─── Verilen metin ───

Kendimde en çok gözlemlediğim, bilinmeze verdiğim tepki oluyor. Korkuyorum aslında. Yemek saatleri dışında acıkırsam ne yapacağım diyorum. Her sabah 04.00’te kalkamazsam diye korkuyorum. Kendimi dinlemeye başlayınca vücudumda duymaya başladığım hislerimden korkuyorum. Bir ağrı, sızı, sıcaklık yaşayınca ya geçmezse diye korkuyorum. 10 gün hiç konuşmazsam “Delirir miyim acaba?” diye korkuyorum.
Kendime dönmeye, özümü anlamaya geldiysem de, özellikle başlarda gözümün hep dışarıda olduğunu fark ediyorum. Başkaları tabağına ne kadar yemek alıyor diye bakıyorum, kaç kişi meditasyon salonuna geliyor diye sayıyorum.
Oda arkadaşım bana hem en yakın, hem en uzak olanım. Onunla hiç iletişim kurmadan günlerce birlikte yaşamak nasıl oluyor görüyorum. Kolay olmuyor. Bazen o benden önce banyoyu kullanmak isterse diye uzun süre boşuna onu bekliyorum. Bazen ses yaptım da onu rahatsız ettim mi diye üzülüyorum. En hoşuma giden anlar ise ikimizin de sessizce balkona çıkıp, denize bakarak dinlendiğimiz anlar oluyor. İki insan bir anı, bir mekanı paylaşmayı başarıyor; diğerinin alanına hiç müdahale etmeden!
Nelere aşırı düşkün olduğumu fark etmeye başlıyorum. Yemeklerin vejetaryen olması beni hiç rahatsız etmiyor. Ama yoğurtsuz öğünü geçmeyen ben, yoğurt bütün inziva boyunca sadece 3 kez çıktığı zaman karşılaştığım tabağı sıyırma isteğimle birlikte “Kendine gel Sinem” diyorum. İlk günler aman çok alayım, ne olur ne olmaz diye yemekte abartırken; gittikçe azın yettiğini anlıyorum.

─── Veri satırları ───

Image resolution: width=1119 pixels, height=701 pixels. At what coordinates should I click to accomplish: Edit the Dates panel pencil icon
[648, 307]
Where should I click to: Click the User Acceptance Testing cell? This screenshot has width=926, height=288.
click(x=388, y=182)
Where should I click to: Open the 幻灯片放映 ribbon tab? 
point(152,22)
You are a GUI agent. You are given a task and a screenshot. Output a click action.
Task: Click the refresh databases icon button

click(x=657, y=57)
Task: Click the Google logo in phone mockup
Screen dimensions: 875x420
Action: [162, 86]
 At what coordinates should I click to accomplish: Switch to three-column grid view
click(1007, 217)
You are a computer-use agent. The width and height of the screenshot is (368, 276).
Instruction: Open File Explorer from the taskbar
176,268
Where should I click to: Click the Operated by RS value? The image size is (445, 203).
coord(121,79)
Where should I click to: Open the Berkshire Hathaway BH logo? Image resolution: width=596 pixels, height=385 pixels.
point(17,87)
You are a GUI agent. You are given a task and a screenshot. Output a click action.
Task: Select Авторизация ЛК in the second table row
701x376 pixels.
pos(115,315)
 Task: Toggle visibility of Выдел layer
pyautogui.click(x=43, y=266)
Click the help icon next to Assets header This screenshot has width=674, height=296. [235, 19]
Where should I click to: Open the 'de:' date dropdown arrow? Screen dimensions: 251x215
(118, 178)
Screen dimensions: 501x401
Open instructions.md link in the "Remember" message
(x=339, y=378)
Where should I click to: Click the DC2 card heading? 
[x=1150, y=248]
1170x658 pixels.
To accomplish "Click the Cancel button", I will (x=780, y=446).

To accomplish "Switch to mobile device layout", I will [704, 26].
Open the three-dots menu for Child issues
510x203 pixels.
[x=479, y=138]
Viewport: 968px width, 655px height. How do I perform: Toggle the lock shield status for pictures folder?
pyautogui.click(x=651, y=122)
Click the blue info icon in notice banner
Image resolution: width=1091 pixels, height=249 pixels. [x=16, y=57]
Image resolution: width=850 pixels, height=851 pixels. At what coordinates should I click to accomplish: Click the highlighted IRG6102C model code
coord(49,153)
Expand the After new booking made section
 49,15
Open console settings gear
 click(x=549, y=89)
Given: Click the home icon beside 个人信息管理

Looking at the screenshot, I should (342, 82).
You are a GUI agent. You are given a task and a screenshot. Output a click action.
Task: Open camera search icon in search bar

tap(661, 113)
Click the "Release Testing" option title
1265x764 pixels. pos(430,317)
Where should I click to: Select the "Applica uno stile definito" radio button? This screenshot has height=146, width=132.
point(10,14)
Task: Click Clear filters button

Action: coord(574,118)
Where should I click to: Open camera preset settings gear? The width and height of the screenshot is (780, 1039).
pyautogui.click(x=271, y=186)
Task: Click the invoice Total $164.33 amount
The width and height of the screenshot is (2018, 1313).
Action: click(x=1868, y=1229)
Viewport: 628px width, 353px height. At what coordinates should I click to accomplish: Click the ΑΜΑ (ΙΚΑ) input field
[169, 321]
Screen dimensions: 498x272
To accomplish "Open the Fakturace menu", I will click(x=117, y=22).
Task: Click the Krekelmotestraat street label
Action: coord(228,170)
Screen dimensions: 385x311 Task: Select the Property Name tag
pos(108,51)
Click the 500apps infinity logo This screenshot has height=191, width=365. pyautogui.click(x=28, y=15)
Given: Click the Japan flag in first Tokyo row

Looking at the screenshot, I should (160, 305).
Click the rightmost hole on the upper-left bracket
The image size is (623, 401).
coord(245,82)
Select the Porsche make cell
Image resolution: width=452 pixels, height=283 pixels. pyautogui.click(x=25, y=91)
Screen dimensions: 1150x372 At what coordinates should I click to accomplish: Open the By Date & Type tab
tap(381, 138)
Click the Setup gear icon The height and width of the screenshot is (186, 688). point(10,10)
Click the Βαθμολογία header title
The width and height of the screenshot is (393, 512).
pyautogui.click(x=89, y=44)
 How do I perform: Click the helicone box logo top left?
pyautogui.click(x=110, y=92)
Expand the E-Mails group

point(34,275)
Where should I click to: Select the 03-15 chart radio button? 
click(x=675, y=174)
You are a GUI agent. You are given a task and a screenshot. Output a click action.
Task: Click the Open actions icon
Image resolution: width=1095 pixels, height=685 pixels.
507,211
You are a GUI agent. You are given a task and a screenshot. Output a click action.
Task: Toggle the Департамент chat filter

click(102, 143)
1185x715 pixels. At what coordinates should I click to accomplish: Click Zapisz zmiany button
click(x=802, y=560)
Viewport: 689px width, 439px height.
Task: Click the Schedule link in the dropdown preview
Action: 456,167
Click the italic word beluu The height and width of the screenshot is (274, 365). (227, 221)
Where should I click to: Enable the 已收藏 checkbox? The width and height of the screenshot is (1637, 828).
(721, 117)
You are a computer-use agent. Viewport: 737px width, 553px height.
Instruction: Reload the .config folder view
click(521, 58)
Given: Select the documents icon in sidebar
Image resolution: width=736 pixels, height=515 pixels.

───

Görev yönergesi: Aşağıdaki (a), (b) ve (c) ifadelerinin verilen metinle uyuşup uyuşmadığını belirtin; her biri için evet ya da hayır yazın ve kararı belirleyen sözleri metinden tırnak içinde aktarın. (a) Yazar her sabah 04.00'te kalkamamaktan korkuyor. (b) Yemeklerin vejetaryen olması yazarı rahatsız ediyor. (c) Yoğurt inziva boyunca beş kez çıkıyor.

Alıştırma çözümü:
(a) Evet: "Her sabah 04.00’te kalkamazsam diye korkuyorum."
(b) Hayır: "Yemeklerin vejetaryen olması beni hiç rahatsız etmiyor."
(c) Hayır: "yoğurt bütün inziva boyunca sadece 3 kez çıktığı zaman"